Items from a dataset

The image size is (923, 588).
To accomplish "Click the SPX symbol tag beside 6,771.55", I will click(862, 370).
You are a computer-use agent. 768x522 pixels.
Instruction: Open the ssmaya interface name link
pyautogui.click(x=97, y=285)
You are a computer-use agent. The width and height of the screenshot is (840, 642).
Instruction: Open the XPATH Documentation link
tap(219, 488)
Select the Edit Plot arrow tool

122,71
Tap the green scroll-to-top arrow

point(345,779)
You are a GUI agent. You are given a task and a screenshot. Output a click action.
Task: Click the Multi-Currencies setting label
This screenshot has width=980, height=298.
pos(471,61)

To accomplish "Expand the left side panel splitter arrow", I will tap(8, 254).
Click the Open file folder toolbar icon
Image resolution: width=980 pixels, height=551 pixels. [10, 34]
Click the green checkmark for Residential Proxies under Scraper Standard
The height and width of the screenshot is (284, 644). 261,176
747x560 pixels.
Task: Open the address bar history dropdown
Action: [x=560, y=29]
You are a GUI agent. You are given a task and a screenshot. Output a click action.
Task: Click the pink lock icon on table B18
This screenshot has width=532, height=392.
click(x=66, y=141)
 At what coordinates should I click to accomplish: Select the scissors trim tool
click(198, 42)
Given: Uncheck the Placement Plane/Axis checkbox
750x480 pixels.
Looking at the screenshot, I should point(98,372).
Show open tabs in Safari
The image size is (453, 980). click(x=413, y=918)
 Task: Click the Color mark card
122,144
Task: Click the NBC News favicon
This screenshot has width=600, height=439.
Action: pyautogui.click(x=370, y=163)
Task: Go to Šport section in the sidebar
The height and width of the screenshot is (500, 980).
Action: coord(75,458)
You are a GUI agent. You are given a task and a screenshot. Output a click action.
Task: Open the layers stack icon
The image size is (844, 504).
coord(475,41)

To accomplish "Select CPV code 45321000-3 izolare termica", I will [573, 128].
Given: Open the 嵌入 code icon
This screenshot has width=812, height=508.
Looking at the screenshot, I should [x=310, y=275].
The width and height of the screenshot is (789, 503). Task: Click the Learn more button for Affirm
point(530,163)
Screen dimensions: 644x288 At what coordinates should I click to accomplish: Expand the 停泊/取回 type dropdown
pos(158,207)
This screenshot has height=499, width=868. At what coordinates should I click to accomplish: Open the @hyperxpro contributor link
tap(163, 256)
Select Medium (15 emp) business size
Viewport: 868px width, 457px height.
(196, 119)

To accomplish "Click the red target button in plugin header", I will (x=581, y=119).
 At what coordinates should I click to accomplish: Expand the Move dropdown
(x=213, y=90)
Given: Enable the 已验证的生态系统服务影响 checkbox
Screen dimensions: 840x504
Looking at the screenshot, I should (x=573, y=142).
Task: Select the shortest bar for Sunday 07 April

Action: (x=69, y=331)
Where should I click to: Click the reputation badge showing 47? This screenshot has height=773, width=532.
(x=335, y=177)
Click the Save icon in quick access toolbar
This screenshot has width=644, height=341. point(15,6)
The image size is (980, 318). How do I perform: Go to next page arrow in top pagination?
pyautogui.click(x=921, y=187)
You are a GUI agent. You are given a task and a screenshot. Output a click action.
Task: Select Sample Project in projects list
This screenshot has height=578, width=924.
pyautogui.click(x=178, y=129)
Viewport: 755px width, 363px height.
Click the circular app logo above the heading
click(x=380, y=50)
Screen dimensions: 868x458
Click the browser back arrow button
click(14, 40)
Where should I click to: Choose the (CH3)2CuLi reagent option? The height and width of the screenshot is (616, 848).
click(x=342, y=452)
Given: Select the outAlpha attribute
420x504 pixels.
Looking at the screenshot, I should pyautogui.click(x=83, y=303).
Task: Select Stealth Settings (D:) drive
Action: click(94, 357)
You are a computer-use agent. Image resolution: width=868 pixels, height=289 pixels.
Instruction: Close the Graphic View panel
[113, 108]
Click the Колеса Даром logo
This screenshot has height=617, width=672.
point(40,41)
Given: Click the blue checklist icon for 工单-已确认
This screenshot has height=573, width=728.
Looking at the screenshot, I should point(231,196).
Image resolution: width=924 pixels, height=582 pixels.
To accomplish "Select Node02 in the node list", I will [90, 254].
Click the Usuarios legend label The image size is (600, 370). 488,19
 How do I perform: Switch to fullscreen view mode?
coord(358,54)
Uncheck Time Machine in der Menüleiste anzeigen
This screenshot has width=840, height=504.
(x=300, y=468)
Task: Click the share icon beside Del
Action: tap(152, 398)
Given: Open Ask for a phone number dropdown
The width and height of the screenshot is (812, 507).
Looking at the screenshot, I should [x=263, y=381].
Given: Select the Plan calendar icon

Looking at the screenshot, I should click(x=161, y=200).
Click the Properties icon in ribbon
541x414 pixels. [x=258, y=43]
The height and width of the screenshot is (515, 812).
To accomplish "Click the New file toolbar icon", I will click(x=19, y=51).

**PROBLEM STATEMENT**
Restate the entries above, keeping every word intact.

**TASK OUTPUT**
The image size is (923, 588).
To accomplish "Click the SPX symbol tag beside 6,771.55", I will click(862, 370).
You are a computer-use agent. 768x522 pixels.
Instruction: Open the ssmaya interface name link
pyautogui.click(x=97, y=285)
You are a computer-use agent. The width and height of the screenshot is (840, 642).
Instruction: Open the XPATH Documentation link
tap(219, 488)
Select the Edit Plot arrow tool

122,71
Tap the green scroll-to-top arrow

point(345,779)
You are a GUI agent. You are given a task and a screenshot. Output a click action.
Task: Click the Multi-Currencies setting label
This screenshot has width=980, height=298.
pos(471,61)

To accomplish "Expand the left side panel splitter arrow", I will tap(8, 254).
Click the Open file folder toolbar icon
Image resolution: width=980 pixels, height=551 pixels. [10, 34]
Click the green checkmark for Residential Proxies under Scraper Standard
The height and width of the screenshot is (284, 644). 261,176
747x560 pixels.
Task: Open the address bar history dropdown
Action: [x=560, y=29]
You are a GUI agent. You are given a task and a screenshot. Output a click action.
Task: Click the pink lock icon on table B18
This screenshot has width=532, height=392.
click(x=66, y=141)
 At what coordinates should I click to accomplish: Select the scissors trim tool
click(198, 42)
Given: Uncheck the Placement Plane/Axis checkbox
750x480 pixels.
Looking at the screenshot, I should point(98,372).
Show open tabs in Safari
The image size is (453, 980). click(x=413, y=918)
 Task: Click the Color mark card
122,144
Task: Click the NBC News favicon
This screenshot has width=600, height=439.
Action: pyautogui.click(x=370, y=163)
Task: Go to Šport section in the sidebar
The height and width of the screenshot is (500, 980).
Action: coord(75,458)
You are a GUI agent. You are given a task and a screenshot. Output a click action.
Task: Open the layers stack icon
The image size is (844, 504).
coord(475,41)

To accomplish "Select CPV code 45321000-3 izolare termica", I will [573, 128].
Given: Open the 嵌入 code icon
This screenshot has width=812, height=508.
Looking at the screenshot, I should [x=310, y=275].
The width and height of the screenshot is (789, 503). Task: Click the Learn more button for Affirm
point(530,163)
Screen dimensions: 644x288 At what coordinates should I click to accomplish: Expand the 停泊/取回 type dropdown
pos(158,207)
This screenshot has height=499, width=868. At what coordinates should I click to accomplish: Open the @hyperxpro contributor link
tap(163, 256)
Select Medium (15 emp) business size
Viewport: 868px width, 457px height.
(196, 119)

To accomplish "Click the red target button in plugin header", I will (x=581, y=119).
 At what coordinates should I click to accomplish: Expand the Move dropdown
(x=213, y=90)
Given: Enable the 已验证的生态系统服务影响 checkbox
Screen dimensions: 840x504
Looking at the screenshot, I should (x=573, y=142).
Task: Select the shortest bar for Sunday 07 April

Action: (x=69, y=331)
Where should I click to: Click the reputation badge showing 47? This screenshot has height=773, width=532.
(x=335, y=177)
Click the Save icon in quick access toolbar
This screenshot has width=644, height=341. point(15,6)
The image size is (980, 318). How do I perform: Go to next page arrow in top pagination?
pyautogui.click(x=921, y=187)
You are a GUI agent. You are given a task and a screenshot. Output a click action.
Task: Select Sample Project in projects list
This screenshot has height=578, width=924.
pyautogui.click(x=178, y=129)
Viewport: 755px width, 363px height.
Click the circular app logo above the heading
click(x=380, y=50)
Screen dimensions: 868x458
Click the browser back arrow button
click(14, 40)
Where should I click to: Choose the (CH3)2CuLi reagent option? The height and width of the screenshot is (616, 848).
click(x=342, y=452)
Given: Select the outAlpha attribute
420x504 pixels.
Looking at the screenshot, I should pyautogui.click(x=83, y=303).
Task: Select Stealth Settings (D:) drive
Action: click(94, 357)
You are a computer-use agent. Image resolution: width=868 pixels, height=289 pixels.
Instruction: Close the Graphic View panel
[113, 108]
Click the Колеса Даром logo
This screenshot has height=617, width=672.
point(40,41)
Given: Click the blue checklist icon for 工单-已确认
This screenshot has height=573, width=728.
Looking at the screenshot, I should point(231,196).
Image resolution: width=924 pixels, height=582 pixels.
To accomplish "Select Node02 in the node list", I will [90, 254].
Click the Usuarios legend label The image size is (600, 370). 488,19
 How do I perform: Switch to fullscreen view mode?
coord(358,54)
Uncheck Time Machine in der Menüleiste anzeigen
This screenshot has width=840, height=504.
(x=300, y=468)
Task: Click the share icon beside Del
Action: tap(152, 398)
Given: Open Ask for a phone number dropdown
The width and height of the screenshot is (812, 507).
Looking at the screenshot, I should [x=263, y=381].
Given: Select the Plan calendar icon

Looking at the screenshot, I should click(x=161, y=200).
Click the Properties icon in ribbon
541x414 pixels. [x=258, y=43]
The height and width of the screenshot is (515, 812).
To accomplish "Click the New file toolbar icon", I will click(x=19, y=51).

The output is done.